I would throw a tolower() around s1 and s2 so that 'canada' matches with 'CANADA', and perhaps consider using a Levenshtein distance rather than the longest common subsequence.

An algorithm for Levenshtein distance can be found here (courtesy of Stephen Upton)
https://stat.ethz.ch/pipermail/r-help/2005-January/062254.html

Robert

-----Original Message-----
From: Werner Wernersen [mailto:pensterfuzzer@yahoo.de] Sent: Tuesday, January 10, 2006 2:00 PM
To: Gabor Grothendieck
Cc: r-help@stat.math.ethz.ch
Subject: Re: [R] matching country name tables from different sources

Thanks for the nice code, Gabor!

Unfortunately, it seems not to work for my purpose, confuses lots of countries when I compare two lists of over 150 countries each.   Do you have any other suggestions?

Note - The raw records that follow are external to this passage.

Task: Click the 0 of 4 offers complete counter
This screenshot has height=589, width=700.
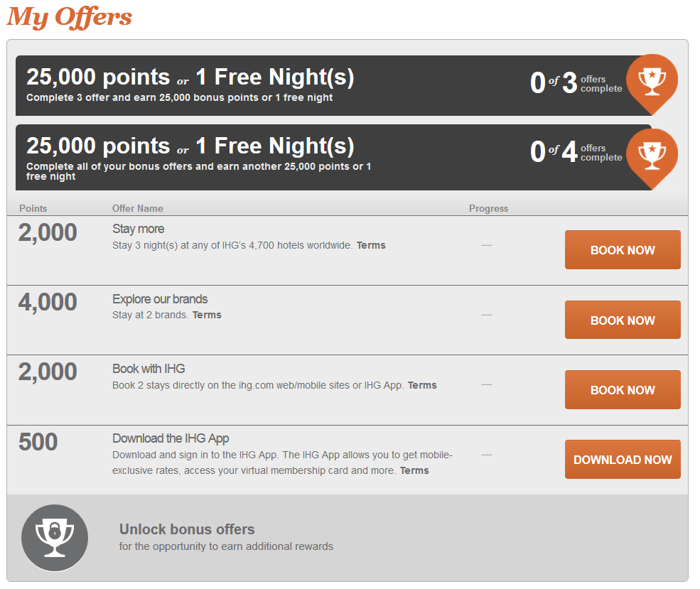Action: tap(576, 153)
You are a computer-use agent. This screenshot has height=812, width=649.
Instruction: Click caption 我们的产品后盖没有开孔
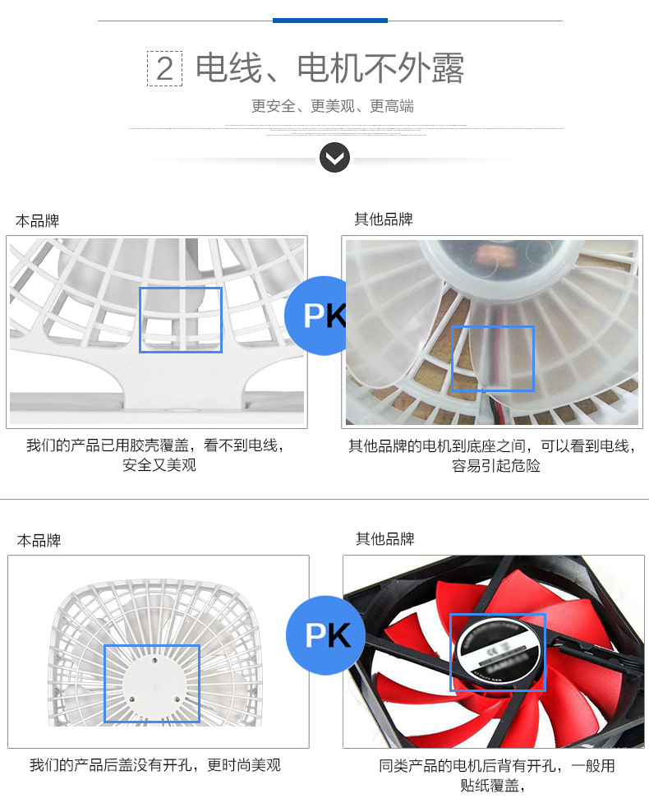point(110,765)
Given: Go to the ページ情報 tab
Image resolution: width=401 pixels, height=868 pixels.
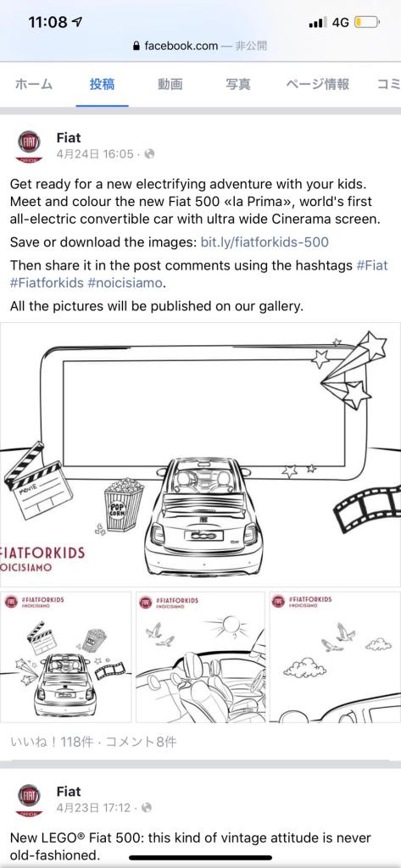Looking at the screenshot, I should (x=317, y=84).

Gabor Grothendieck <ggrothendieck@gmail.com> schrieb: If they were the same you could use merge. To figure out the correspondence automatically or semiautomatically, try this:

y <- c("Kanada", "United States", "Mehico") result <- outer(x, y, function(x,y) mapply(lcs2, x, y)) result[] <- sapply(result, nchar)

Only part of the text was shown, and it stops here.